Taxi lets us define a simple scalar type. This is a system agnostic idea - just a simple tag of a data element.

// Define a semantic type 
type CustomerId inherits String

We can then embed this type into our OpenAPI specs to indicate how fields relate:

# An extract of the ShoppingCartApi OpenAPI spec:
components:  
  schemas:  
    ShoppingCart:  
      properties:  
        custId:   # Field name
          x-taxi-type:  
            name: CustomerId  # <-- Semantic type
          type: string  
# An extract of the CustomerApi OpenAPI spec:
components:  
  schemas:  
    Customer:  
      properties:  
        id:   # Field name
          x-taxi-type:  
            name: CustomerId  # <-- Semantic type
          type: string  
# An extract of the CardsApi OpenAPI spec:
/accounts/{id}/balance:  
  get:  
    description: Returns the customers account balance
    operationId: find pet by id  
    parameters:  
      - name: id  
        in: path  
        description: ID of the customer
        required: true  
        schema:  
          x-taxi-type:  
            name: CustomerId # <-- Semantic type
          type: string

We now have a formal way of modelling that data can flow between systems:

By embedding semantic types, we can infer how data relates
By embedding semantic types, we can infer how data relates
Fork this diagram on voyager.orbitalhq.com

Semantic, declarative integration

By combining OpenAPI (which tells us how to interact with systems) with Taxi (which lets us reference the returned data), we’re able to automate the integration between these systems.

Taxi provides a query language for asking for data, and Orbital is an integration platform that understands Taxi queries.

For example, we could run the following:

// Find customers and their account balances
find { Customer(CustomerId == '123') } as {
  // In taxi, query consumers define their own response contract.
  // This means that as schemas change, consumers remain unaffected.
  // For example, here - we've defined field names 
  // that make sense to us, rather than what the producers used.
  customerId : CustomerId
  balance : AccountBalance
}

Orbital would execute this query as follows:

This type of declarative, semantic integration is really very powerful. However, exploring this in detail is beyond the scope of this blog post.

Keeping things decoupled

Even though we now know how the data between the systems relates, we’ve kept everything loosely coupled.

Our services don’t explicitly know about each other - so they’re free to continue to evolve independently. In fact, making changes has become easier.

For example, we could rename the ShoppingCart.custId field to customerId, or even reshape the response, nesting the customer id.

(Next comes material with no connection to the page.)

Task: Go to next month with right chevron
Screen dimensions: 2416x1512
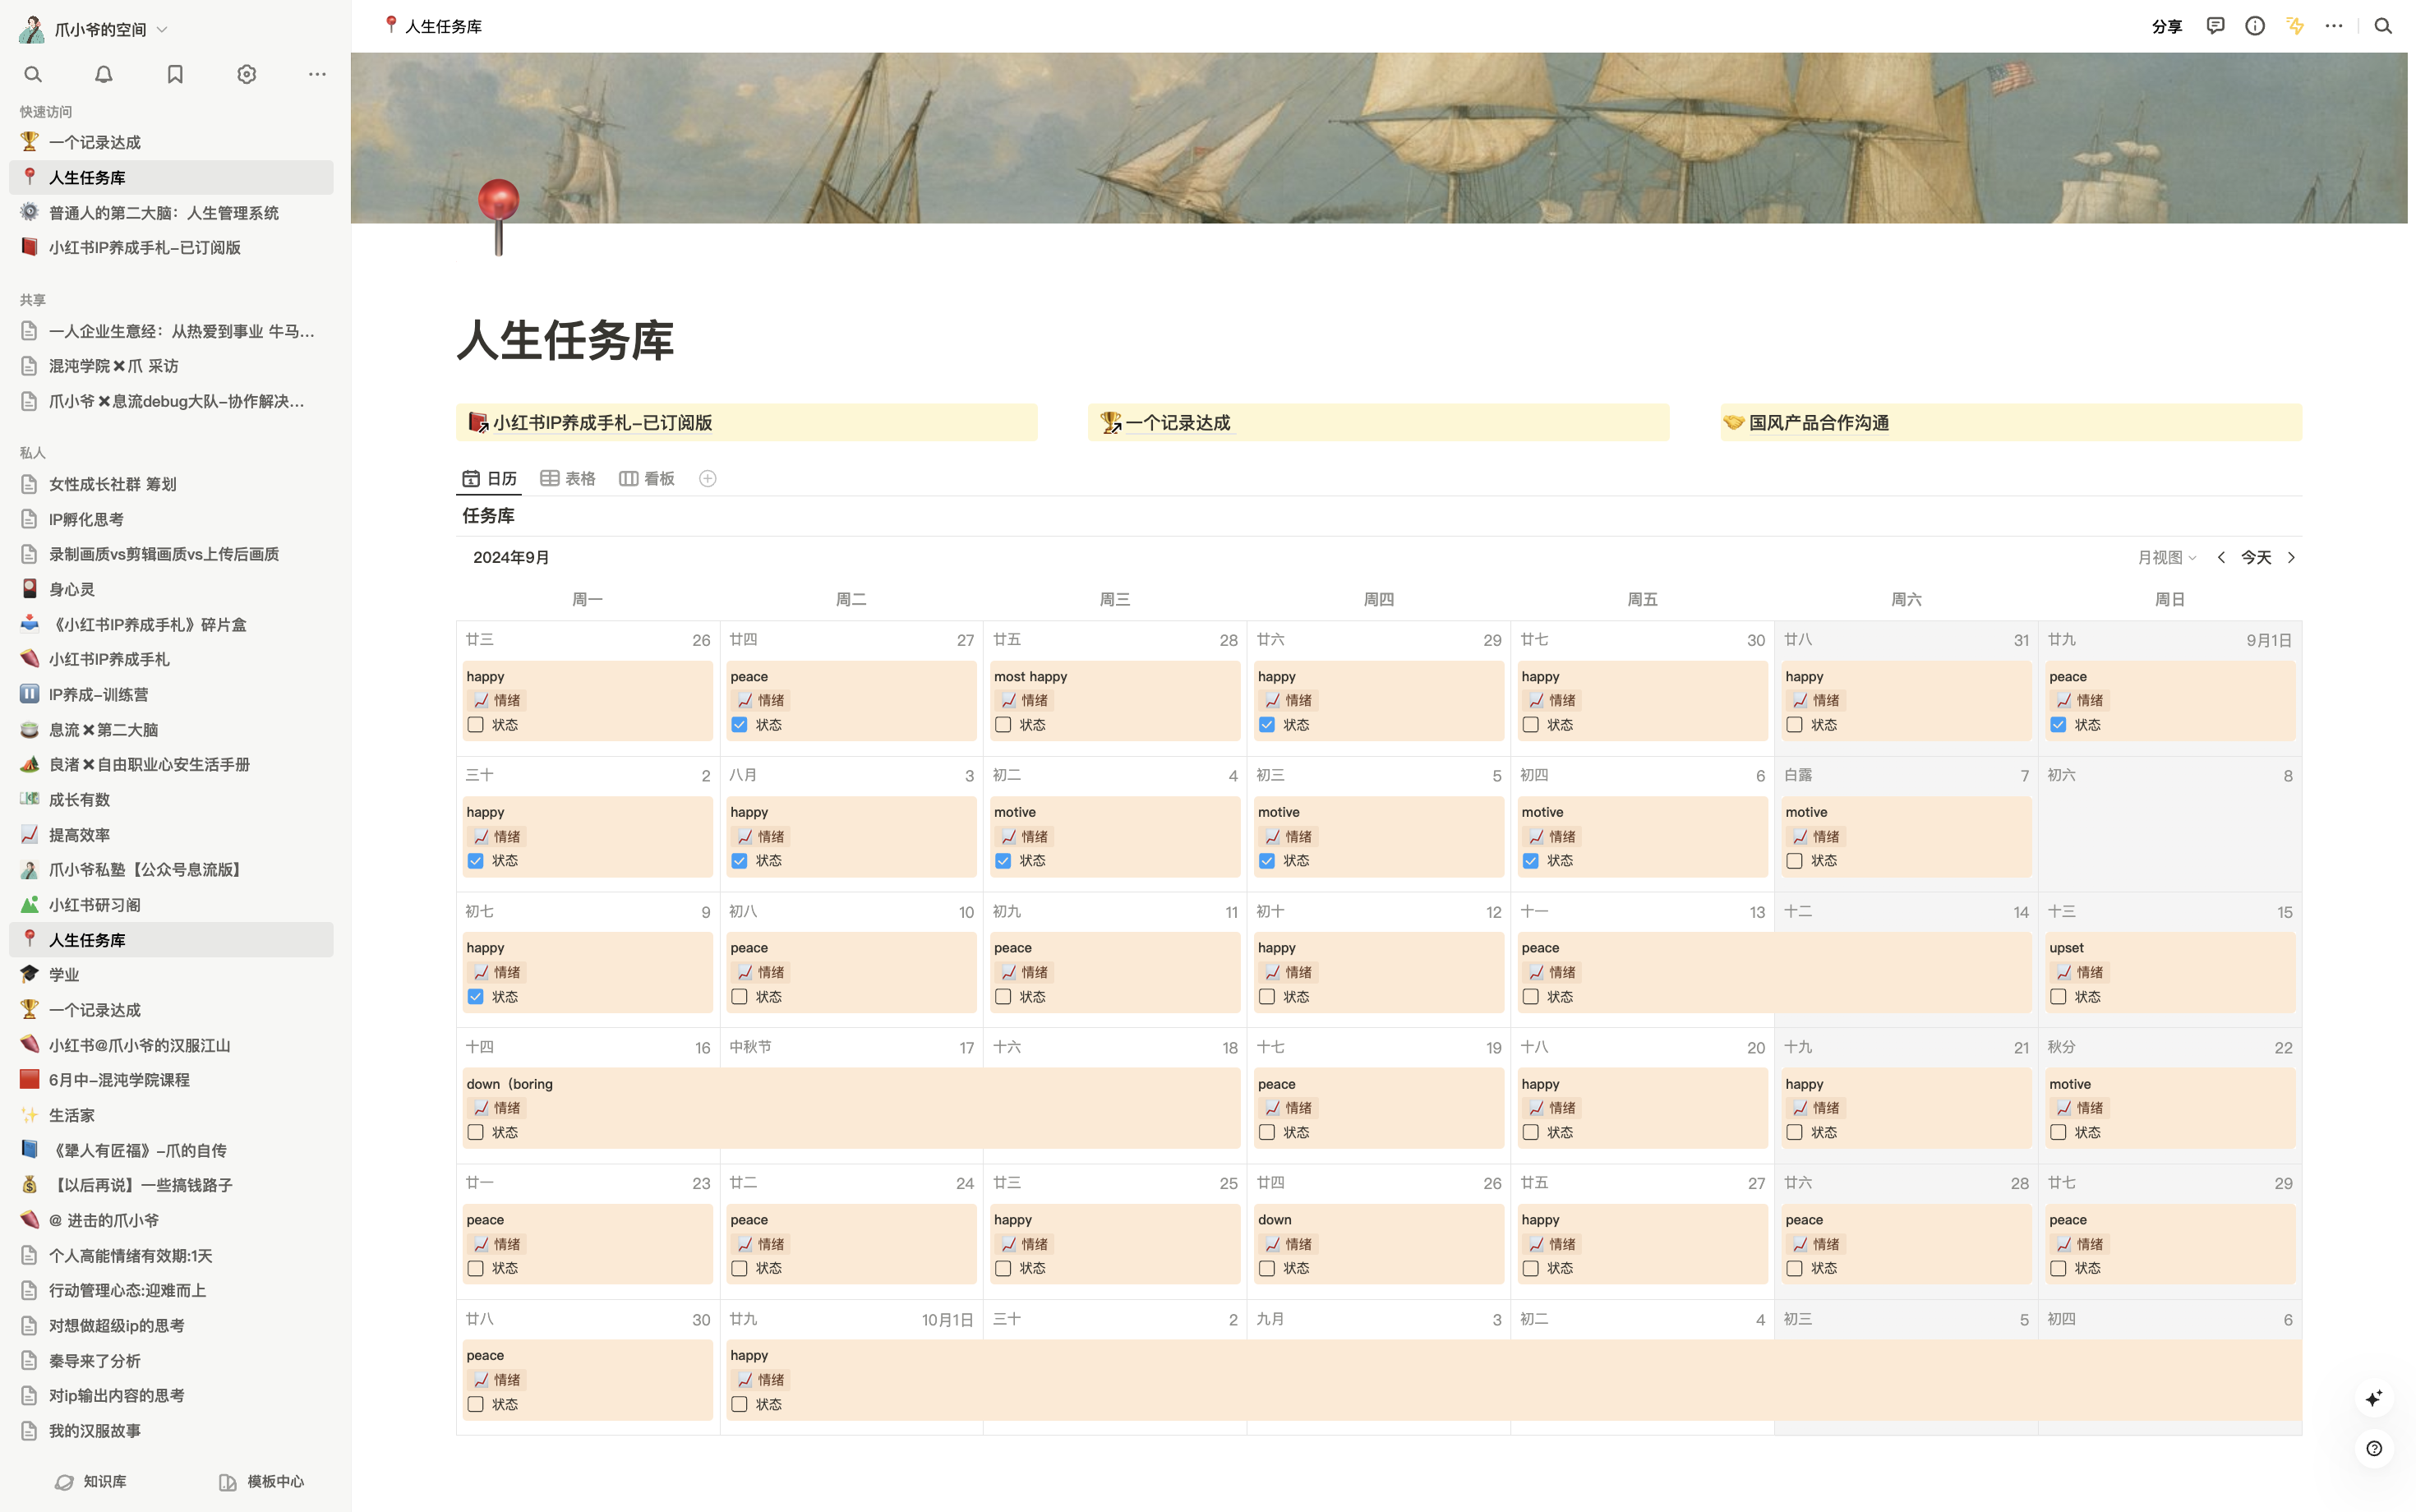Action: coord(2291,558)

Tooling that has been leveraging the semantic types for system integration remain unaffected:

# An extract of the ShoppingCartApi OpenAPI spec:
components:  
schemas:  
  ShoppingCart:  
    properties:  
       custId:   # Old Field name
       customerId:   # New Field name
        x-taxi-type:  
          name: CustomerId  # <-- Semantic type
        type: string

Summary

Microservices have huge potential to allow teams to build, ship and iterate at pace. However, integration is a real bottleneck, because of the repetitive manual work required to keep everything working.

Semantic metadata is a key building block for allowing teams to describe how things relate, enabling powerful automation of integration, all while keeping teams and systems decoupled from one another.